Autrement dit, comment annexer les territoires sans les annexer ? J’étais très curieux de voir comment ils allaient résoudre ce problème, qui est un problème de droit des plus techniques. Pendant les dix premières années environ, ils n’ont pas trouvé de solution mais – et c’est là quelque chose de très intéressant et d’important – en 1967, Theodor Meron, alors conseiller juridique du ministère israélien des affaires étrangères, a été chargé par ce ministère et par le Premier ministre, Levi Eshkol, de rédiger un mémorandum secret sur le point de savoir si les implantations étaient légales, et il a expliqué qu’elles n’étaient pas légales, qu’elles étaient contraires aux Conventions de Genève. Son avis a été écarté et ils ont trouvé quelqu’un d’autre qui a imaginé une curieuse interprétation, ce qu’on appelle la théorie de « l’absence d’ayant droit à la réversion »1 . En bref, cela signifie qu’aucun autre État n’est souverain sur ce territoire puisqu’il n’appartient à personne et qu’en conséquence, il n’est pas occupé ; de ce fait, les Conventions de Genève ne s’appliquent pas puisque Israël ne l’a pas occupé en évinçant une puissance souveraine.

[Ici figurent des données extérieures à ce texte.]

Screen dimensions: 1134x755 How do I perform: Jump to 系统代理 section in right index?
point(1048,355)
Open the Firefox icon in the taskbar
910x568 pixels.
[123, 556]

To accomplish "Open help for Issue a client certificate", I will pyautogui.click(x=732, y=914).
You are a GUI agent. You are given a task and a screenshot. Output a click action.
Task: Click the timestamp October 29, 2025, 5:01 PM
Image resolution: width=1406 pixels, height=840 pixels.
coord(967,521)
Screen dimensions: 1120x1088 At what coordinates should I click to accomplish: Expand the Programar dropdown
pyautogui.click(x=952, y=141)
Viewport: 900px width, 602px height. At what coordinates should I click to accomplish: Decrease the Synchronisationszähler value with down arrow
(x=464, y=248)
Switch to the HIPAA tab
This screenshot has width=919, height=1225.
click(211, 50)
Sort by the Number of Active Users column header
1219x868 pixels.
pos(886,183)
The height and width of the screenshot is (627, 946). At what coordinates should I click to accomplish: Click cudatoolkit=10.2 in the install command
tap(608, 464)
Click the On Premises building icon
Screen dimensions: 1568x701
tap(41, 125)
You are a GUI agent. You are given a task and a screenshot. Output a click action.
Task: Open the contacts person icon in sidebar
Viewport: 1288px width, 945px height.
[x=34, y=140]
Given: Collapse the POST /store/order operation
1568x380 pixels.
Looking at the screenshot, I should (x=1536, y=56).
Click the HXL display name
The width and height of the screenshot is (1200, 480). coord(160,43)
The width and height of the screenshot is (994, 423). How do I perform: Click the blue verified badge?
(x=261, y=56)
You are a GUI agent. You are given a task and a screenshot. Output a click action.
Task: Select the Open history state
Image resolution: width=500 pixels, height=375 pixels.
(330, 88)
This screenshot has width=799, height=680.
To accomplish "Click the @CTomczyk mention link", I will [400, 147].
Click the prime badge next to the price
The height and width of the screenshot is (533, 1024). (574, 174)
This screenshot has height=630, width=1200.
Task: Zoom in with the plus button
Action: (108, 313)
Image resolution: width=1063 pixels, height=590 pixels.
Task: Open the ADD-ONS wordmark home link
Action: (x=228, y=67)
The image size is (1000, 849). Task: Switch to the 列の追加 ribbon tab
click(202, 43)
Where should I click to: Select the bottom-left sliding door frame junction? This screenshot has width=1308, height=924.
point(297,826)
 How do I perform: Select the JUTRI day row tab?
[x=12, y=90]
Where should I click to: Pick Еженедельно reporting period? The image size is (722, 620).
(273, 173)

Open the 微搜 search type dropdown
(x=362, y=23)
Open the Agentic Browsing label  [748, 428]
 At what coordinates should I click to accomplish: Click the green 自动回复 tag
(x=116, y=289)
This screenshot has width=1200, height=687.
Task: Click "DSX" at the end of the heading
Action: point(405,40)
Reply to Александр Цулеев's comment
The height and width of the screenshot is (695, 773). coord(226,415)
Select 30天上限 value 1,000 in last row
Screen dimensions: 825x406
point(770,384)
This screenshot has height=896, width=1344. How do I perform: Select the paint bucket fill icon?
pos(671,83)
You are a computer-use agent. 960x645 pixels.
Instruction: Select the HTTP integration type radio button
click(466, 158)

Cette idée d’absence d’ayant droit à la réversion est une absurdité juridique et n’a aucun fondement en droit international, mais Israël s’y est accroché parce qu’elle était commode. Et quelques mois après le début de l’occupation, les implantations israéliennes ont commencé. Cependant, pendant les douze ou treize premières années d’occupation, peu d’Israéliens avaient envie de s’installer dans les territoires palestiniens occupés. Le gouvernement ne savait pas encore comment il allait percevoir l’impôt israélien sur le revenu, faire profiter des avantages et services sociaux israéliens les citoyens qui vivaient hors des frontières de l’État, comment faire pour qu’ils soient considérés comme actifs travaillant en Israël alors que ce n’était pas le cas. Or, il s’agissait là de points de droit très techniques, pointus, importants et fondamentaux qui devaient être réglés. Avant que Menahim Begin ne devienne Premier ministre, les colons étaient peu nombreux. Ils avaient pour avant-garde idéologique le Gush Emunim (Bloc des fidèles). Begin a compris qu’à moins de mobiliser les Israéliens qui n’étaient ni religieux ni mus par une idéologie, le projet des implantations ne décollerait pas. Il a donc commencé à encourager, par des incitations financières, les Israéliens à relativement faibles revenus à déménager dans les territoires palestiniens occupés, où ils pourraient avoir la maison et la qualité de vie dont ils ne pouvaient que rêver en Israël.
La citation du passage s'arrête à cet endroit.